--- START ---

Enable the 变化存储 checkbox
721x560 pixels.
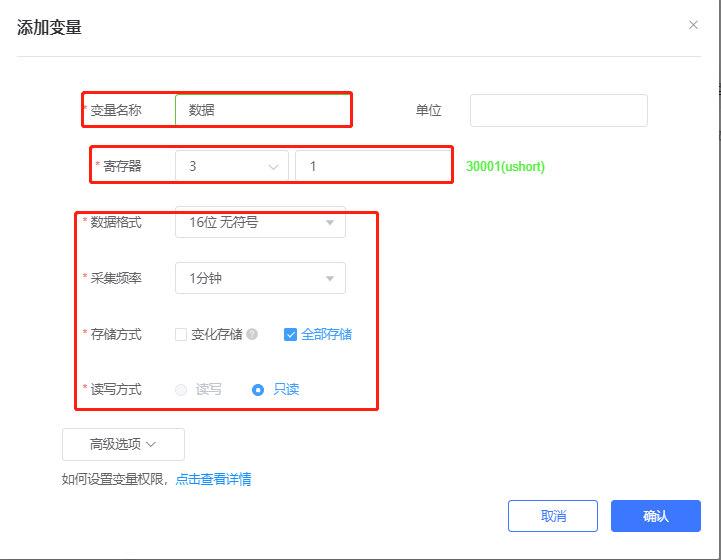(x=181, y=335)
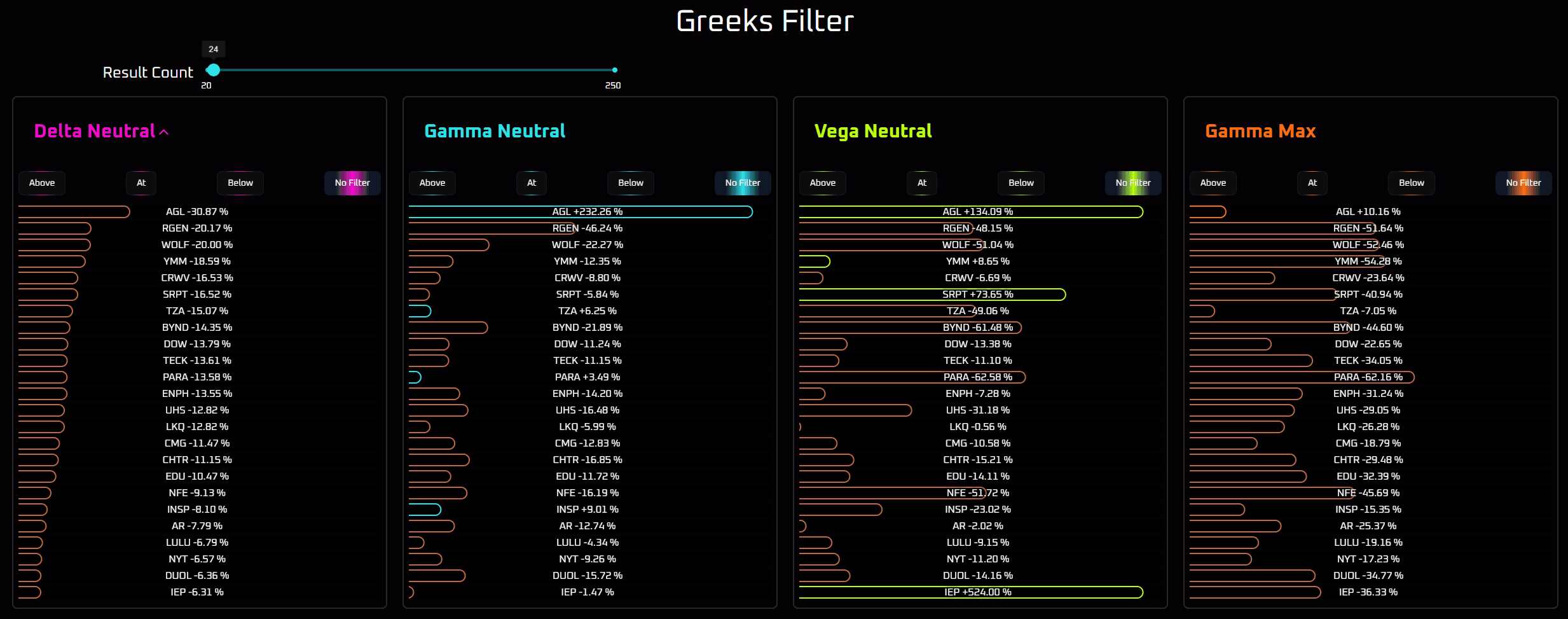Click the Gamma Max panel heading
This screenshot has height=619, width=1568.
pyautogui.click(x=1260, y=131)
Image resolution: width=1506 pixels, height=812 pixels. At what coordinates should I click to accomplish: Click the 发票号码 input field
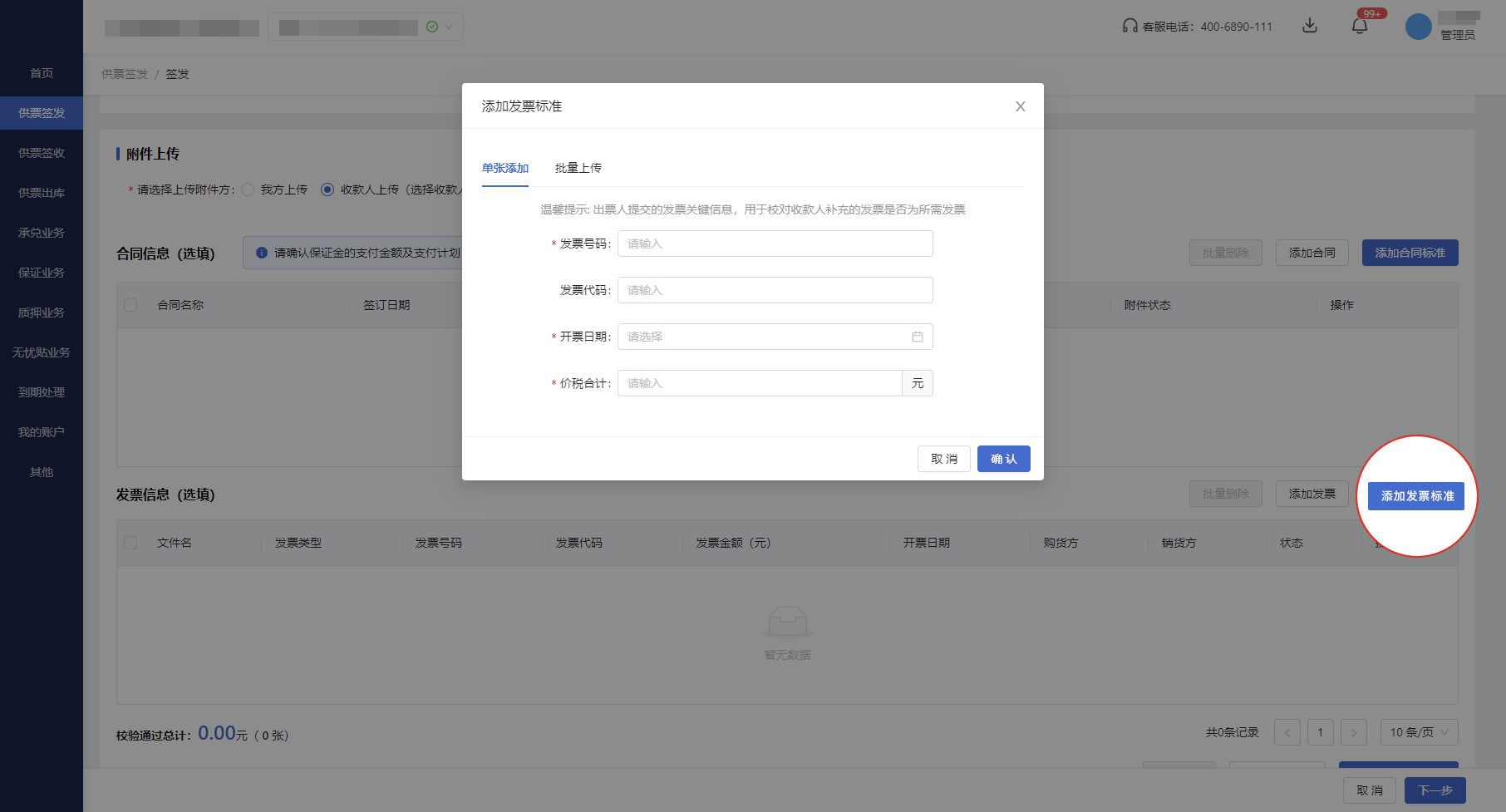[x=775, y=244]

--- END ---

● STATED GOAL
Count the lines in the entries above that contain the word "pixels", and reply with the number alone.

● TASK SOLUTION
2